__RECORDS SUPPLIED__:
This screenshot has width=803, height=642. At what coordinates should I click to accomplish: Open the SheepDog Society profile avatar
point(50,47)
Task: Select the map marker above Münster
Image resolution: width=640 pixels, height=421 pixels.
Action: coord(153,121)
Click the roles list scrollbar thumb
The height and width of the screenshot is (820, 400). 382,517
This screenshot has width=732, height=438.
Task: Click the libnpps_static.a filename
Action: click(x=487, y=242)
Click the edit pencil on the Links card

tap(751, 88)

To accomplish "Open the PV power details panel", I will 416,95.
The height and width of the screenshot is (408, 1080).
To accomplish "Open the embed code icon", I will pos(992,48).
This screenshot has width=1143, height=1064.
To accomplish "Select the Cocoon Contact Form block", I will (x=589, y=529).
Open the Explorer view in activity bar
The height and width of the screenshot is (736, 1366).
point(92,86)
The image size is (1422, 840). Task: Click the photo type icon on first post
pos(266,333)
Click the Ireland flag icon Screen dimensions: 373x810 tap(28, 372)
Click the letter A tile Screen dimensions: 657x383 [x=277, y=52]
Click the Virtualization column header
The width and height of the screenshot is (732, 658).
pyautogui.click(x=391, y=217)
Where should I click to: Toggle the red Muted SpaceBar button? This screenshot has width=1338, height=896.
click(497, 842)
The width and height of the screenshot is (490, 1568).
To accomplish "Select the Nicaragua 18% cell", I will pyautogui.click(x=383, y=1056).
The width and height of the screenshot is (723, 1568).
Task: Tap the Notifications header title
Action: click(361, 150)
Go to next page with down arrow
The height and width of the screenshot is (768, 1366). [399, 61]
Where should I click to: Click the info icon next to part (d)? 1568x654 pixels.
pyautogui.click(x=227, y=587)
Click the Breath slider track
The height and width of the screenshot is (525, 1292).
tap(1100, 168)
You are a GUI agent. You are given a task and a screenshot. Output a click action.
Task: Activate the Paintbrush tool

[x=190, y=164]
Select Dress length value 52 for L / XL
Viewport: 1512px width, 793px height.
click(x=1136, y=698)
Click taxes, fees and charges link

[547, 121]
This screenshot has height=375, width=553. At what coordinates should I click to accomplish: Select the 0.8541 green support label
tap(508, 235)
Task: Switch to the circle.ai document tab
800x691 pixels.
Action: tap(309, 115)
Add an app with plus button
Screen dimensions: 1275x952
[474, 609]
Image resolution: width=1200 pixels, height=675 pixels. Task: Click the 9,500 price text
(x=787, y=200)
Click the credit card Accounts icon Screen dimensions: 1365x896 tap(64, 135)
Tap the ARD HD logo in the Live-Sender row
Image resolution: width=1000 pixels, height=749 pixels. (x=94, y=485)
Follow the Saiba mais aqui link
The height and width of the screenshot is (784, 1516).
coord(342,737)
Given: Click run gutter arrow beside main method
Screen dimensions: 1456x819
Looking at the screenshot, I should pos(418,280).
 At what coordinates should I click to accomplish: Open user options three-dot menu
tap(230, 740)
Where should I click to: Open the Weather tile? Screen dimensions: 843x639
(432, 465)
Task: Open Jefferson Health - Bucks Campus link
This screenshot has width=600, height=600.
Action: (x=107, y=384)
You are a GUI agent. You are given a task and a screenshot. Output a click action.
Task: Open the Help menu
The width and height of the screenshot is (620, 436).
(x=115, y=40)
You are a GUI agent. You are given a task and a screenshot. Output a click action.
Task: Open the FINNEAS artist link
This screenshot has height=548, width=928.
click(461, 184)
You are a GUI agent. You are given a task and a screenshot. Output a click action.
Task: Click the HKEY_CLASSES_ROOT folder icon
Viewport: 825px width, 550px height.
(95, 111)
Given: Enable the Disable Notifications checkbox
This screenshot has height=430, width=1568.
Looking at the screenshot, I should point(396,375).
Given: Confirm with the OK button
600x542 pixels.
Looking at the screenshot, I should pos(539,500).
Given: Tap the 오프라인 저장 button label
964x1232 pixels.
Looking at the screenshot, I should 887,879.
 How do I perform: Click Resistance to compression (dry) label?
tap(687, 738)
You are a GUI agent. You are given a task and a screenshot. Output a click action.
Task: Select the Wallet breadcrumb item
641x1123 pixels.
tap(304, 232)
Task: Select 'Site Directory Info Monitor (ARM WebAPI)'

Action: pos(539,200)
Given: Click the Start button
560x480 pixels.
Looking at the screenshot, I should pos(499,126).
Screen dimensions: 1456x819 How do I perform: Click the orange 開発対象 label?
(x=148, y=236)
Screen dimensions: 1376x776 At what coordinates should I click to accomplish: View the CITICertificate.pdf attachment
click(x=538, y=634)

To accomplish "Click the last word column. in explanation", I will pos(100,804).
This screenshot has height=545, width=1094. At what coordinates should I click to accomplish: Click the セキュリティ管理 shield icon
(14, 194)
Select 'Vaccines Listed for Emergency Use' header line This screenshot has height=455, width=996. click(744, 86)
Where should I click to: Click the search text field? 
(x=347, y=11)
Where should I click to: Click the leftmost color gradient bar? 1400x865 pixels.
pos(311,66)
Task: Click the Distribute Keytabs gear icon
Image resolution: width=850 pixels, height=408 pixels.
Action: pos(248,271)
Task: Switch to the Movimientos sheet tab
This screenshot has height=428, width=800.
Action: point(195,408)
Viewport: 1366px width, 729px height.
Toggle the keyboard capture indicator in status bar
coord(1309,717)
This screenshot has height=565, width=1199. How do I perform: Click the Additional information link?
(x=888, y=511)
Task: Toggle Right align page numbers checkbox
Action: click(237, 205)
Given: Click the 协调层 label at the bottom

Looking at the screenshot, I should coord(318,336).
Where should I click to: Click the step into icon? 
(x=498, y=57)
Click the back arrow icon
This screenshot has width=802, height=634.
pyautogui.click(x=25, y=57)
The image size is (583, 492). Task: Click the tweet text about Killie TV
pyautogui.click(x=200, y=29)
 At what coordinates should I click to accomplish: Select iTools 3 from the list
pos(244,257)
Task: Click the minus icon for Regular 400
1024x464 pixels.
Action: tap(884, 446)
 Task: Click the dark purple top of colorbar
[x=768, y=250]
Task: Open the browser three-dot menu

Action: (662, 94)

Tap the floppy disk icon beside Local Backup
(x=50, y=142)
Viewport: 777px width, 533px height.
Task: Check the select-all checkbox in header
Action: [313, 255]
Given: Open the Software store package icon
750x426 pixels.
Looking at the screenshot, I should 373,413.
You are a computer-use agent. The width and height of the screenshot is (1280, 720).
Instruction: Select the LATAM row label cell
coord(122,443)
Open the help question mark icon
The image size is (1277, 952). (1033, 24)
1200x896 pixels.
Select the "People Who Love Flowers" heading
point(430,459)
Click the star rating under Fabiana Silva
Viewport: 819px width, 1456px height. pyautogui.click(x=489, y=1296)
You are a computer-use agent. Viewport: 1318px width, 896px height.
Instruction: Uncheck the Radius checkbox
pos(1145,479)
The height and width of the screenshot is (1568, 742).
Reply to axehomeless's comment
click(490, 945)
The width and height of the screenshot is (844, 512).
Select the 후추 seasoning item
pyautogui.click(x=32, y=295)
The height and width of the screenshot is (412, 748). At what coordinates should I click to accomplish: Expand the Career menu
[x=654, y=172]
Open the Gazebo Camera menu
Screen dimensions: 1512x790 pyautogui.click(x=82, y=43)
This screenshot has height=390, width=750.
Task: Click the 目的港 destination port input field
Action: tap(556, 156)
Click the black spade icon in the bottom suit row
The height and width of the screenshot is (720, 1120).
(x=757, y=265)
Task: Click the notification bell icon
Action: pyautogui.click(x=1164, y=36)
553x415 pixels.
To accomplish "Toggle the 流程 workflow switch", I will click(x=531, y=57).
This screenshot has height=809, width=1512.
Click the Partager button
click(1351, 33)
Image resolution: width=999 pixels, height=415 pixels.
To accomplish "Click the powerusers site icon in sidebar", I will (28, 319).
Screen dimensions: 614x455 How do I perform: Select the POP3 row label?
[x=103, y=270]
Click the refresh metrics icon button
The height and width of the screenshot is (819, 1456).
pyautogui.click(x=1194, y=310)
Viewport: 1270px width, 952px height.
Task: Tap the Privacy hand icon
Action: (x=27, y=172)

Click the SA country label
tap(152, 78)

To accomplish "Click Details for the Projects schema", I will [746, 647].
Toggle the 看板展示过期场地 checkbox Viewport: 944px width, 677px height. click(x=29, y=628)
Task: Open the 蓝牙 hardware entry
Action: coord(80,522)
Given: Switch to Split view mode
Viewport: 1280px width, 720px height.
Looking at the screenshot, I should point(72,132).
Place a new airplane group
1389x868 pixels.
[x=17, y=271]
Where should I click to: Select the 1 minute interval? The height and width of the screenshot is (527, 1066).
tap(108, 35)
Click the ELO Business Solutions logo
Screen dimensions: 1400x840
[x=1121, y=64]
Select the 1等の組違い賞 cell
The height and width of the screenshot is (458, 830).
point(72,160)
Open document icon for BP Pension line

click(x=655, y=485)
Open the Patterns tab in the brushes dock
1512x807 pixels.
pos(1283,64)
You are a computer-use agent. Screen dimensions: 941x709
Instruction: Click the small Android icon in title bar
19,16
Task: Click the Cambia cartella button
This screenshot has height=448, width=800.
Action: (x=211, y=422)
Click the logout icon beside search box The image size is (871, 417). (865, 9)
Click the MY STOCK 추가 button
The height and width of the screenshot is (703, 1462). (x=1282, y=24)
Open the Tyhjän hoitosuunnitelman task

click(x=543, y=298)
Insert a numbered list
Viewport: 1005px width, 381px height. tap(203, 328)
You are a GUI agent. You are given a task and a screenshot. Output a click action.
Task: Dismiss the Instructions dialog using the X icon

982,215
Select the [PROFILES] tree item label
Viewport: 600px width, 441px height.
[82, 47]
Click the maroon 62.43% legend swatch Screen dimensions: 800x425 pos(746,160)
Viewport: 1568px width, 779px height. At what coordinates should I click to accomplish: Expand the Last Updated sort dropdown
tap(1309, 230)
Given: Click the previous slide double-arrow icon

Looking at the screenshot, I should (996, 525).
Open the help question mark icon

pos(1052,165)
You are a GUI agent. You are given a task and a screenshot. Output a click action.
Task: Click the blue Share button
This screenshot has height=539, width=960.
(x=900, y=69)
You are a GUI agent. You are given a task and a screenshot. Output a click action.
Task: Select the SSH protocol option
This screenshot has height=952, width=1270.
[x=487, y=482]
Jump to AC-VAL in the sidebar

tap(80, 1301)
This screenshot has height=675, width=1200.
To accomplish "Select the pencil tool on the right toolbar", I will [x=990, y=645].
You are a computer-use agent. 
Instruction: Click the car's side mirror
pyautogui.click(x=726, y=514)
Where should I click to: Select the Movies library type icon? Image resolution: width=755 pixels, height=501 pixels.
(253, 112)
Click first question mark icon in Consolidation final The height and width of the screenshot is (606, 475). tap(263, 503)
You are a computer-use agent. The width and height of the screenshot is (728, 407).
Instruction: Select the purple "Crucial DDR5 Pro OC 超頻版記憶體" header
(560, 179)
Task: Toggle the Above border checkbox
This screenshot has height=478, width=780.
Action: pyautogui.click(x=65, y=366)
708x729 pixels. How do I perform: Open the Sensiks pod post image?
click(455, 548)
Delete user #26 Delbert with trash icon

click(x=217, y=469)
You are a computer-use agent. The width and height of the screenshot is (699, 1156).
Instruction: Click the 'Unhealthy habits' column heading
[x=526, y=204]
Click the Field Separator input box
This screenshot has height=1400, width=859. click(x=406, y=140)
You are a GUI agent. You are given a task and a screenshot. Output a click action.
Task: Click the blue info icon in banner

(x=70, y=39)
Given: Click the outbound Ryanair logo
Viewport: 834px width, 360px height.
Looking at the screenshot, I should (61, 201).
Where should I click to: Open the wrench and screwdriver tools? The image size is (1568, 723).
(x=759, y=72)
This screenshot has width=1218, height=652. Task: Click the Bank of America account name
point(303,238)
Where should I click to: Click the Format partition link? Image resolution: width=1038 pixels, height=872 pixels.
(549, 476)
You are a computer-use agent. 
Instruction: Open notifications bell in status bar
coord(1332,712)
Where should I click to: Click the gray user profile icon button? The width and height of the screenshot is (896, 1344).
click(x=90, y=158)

__INSTRUCTIONS FOR THE TASK__:
Copy out everything from the first line of the data above down to the line containing "Action: click(361, 150)", including that line, with each line reproduced character for character.

__WRITTEN RESPONSE__:
This screenshot has width=803, height=642. At what coordinates should I click to accomplish: Open the SheepDog Society profile avatar
point(50,47)
Task: Select the map marker above Münster
Image resolution: width=640 pixels, height=421 pixels.
Action: coord(153,121)
Click the roles list scrollbar thumb
The height and width of the screenshot is (820, 400). 382,517
This screenshot has width=732, height=438.
Task: Click the libnpps_static.a filename
Action: click(x=487, y=242)
Click the edit pencil on the Links card

tap(751, 88)

To accomplish "Open the PV power details panel", I will 416,95.
The height and width of the screenshot is (408, 1080).
To accomplish "Open the embed code icon", I will pos(992,48).
This screenshot has width=1143, height=1064.
To accomplish "Select the Cocoon Contact Form block", I will (x=589, y=529).
Open the Explorer view in activity bar
The height and width of the screenshot is (736, 1366).
point(92,86)
The image size is (1422, 840). Task: Click the photo type icon on first post
pos(266,333)
Click the Ireland flag icon Screen dimensions: 373x810 tap(28, 372)
Click the letter A tile Screen dimensions: 657x383 [x=277, y=52]
Click the Virtualization column header
The width and height of the screenshot is (732, 658).
pyautogui.click(x=391, y=217)
Where should I click to: Toggle the red Muted SpaceBar button? This screenshot has width=1338, height=896.
click(497, 842)
The width and height of the screenshot is (490, 1568).
To accomplish "Select the Nicaragua 18% cell", I will pyautogui.click(x=383, y=1056).
The width and height of the screenshot is (723, 1568).
Task: Tap the Notifications header title
Action: click(361, 150)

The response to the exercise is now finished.